═════ Material provided ═════

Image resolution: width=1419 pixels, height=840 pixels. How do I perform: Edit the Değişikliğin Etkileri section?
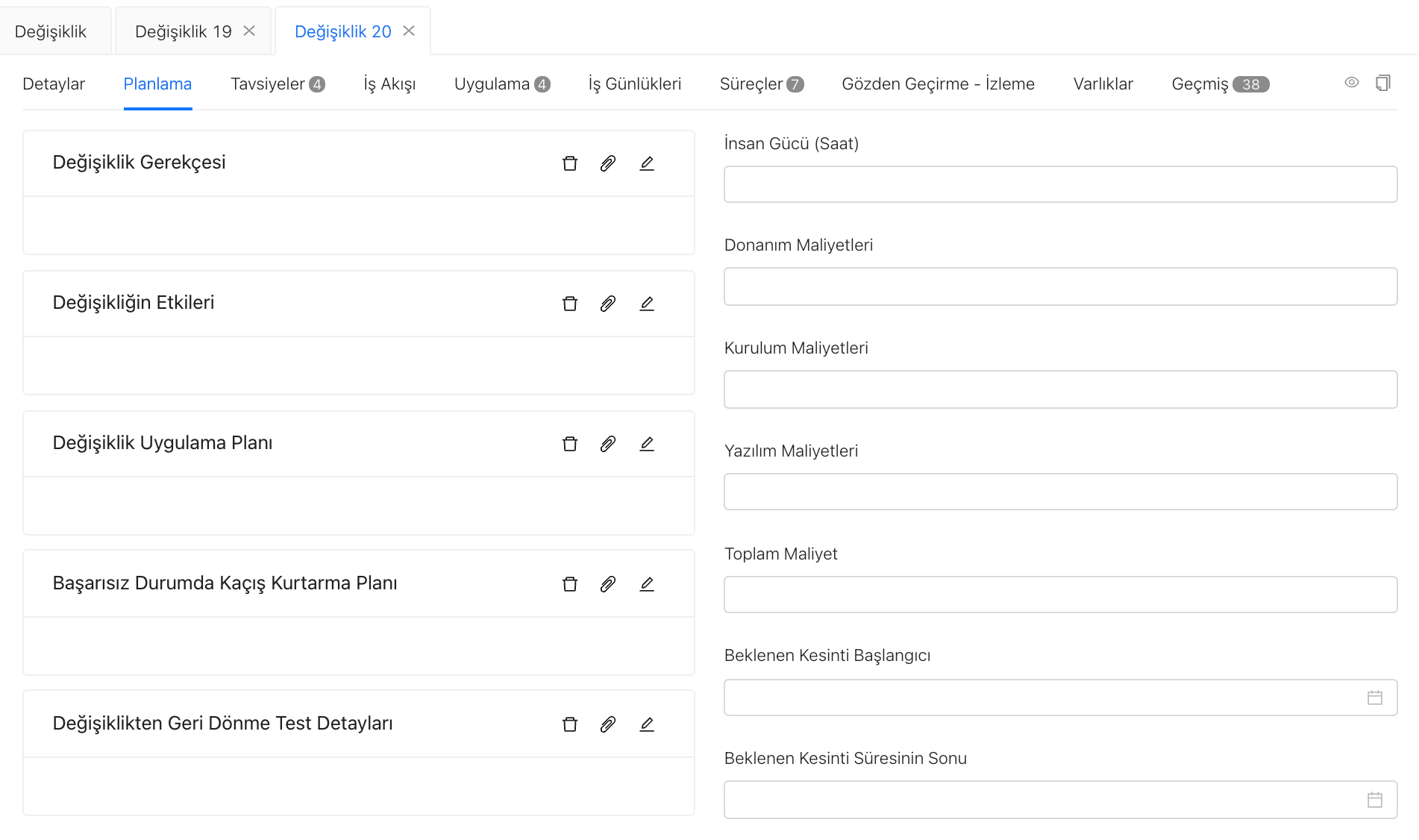click(647, 304)
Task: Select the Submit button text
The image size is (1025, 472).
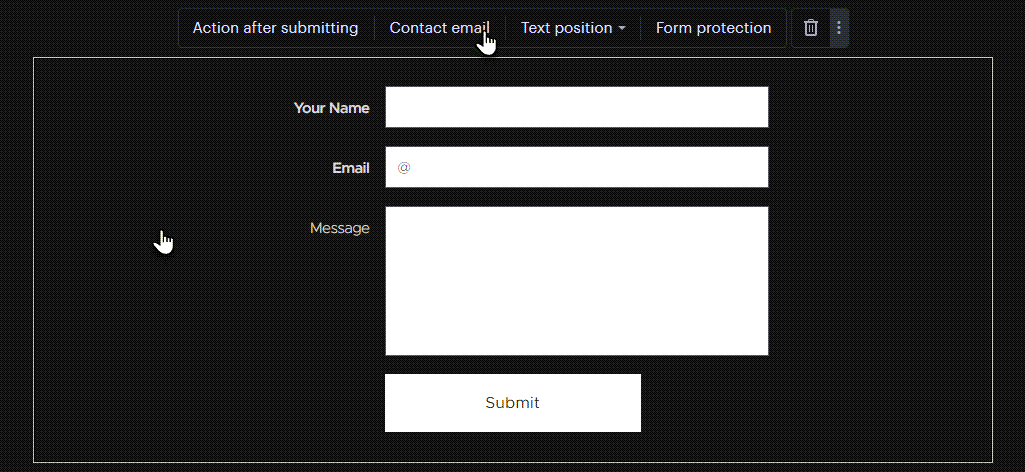Action: pyautogui.click(x=512, y=403)
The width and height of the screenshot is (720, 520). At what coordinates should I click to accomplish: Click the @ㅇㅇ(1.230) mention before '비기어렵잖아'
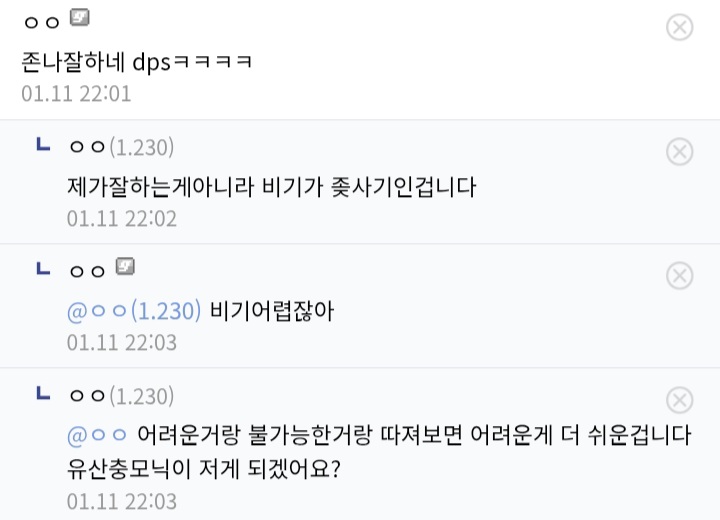click(134, 312)
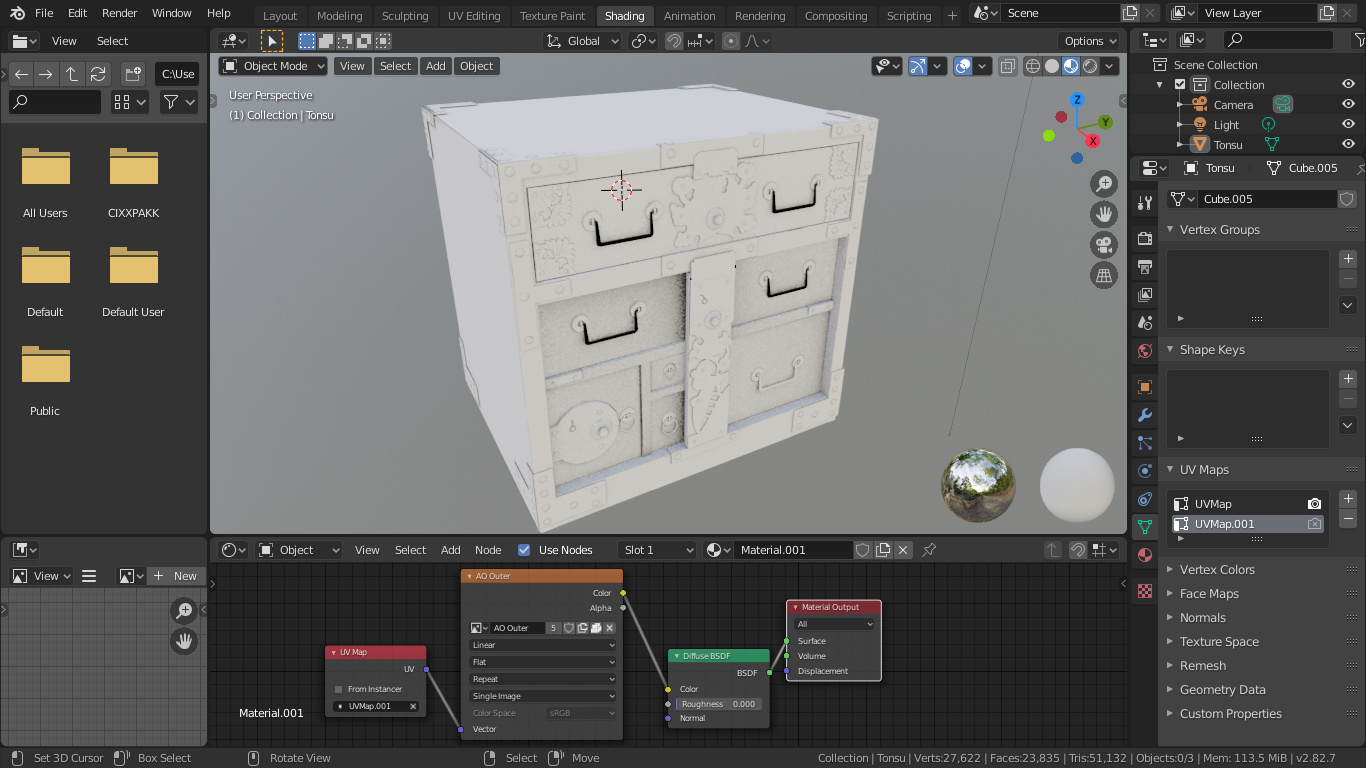The width and height of the screenshot is (1366, 768).
Task: Switch to the Texture Paint workspace tab
Action: point(552,16)

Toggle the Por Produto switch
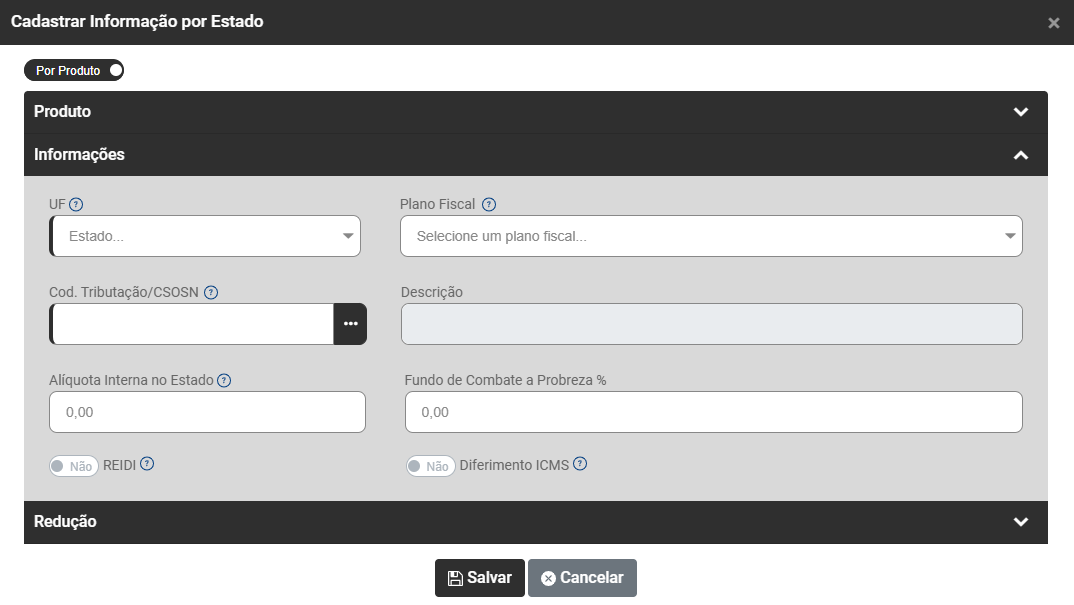pos(74,71)
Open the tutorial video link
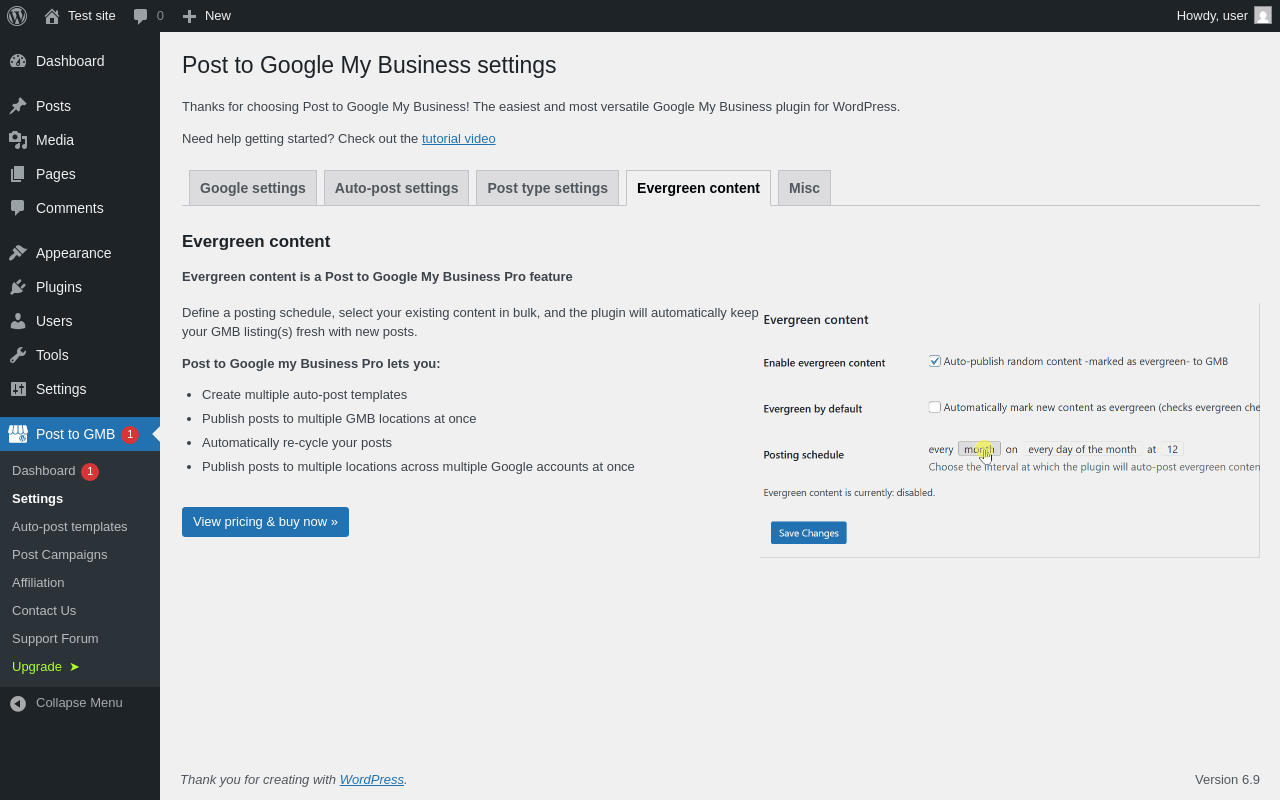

═════

● **Work instruction**:
Extract every line of the data exactly; pictures stay out.

● **Answer to the problem**:
Image resolution: width=1419 pixels, height=840 pixels. How do I perform: Edit the Değişikliğin Etkileri section?
click(647, 304)
Task: Select the Submit button text
The image size is (1025, 472).
Action: pyautogui.click(x=512, y=403)
The width and height of the screenshot is (720, 520). At what coordinates should I click to accomplish: Click the @ㅇㅇ(1.230) mention before '비기어렵잖아'
click(134, 312)
The width and height of the screenshot is (1366, 768).
Task: Switch to the Texture Paint workspace tab
Action: point(552,16)

Toggle the Por Produto switch
pos(74,71)
Open the tutorial video link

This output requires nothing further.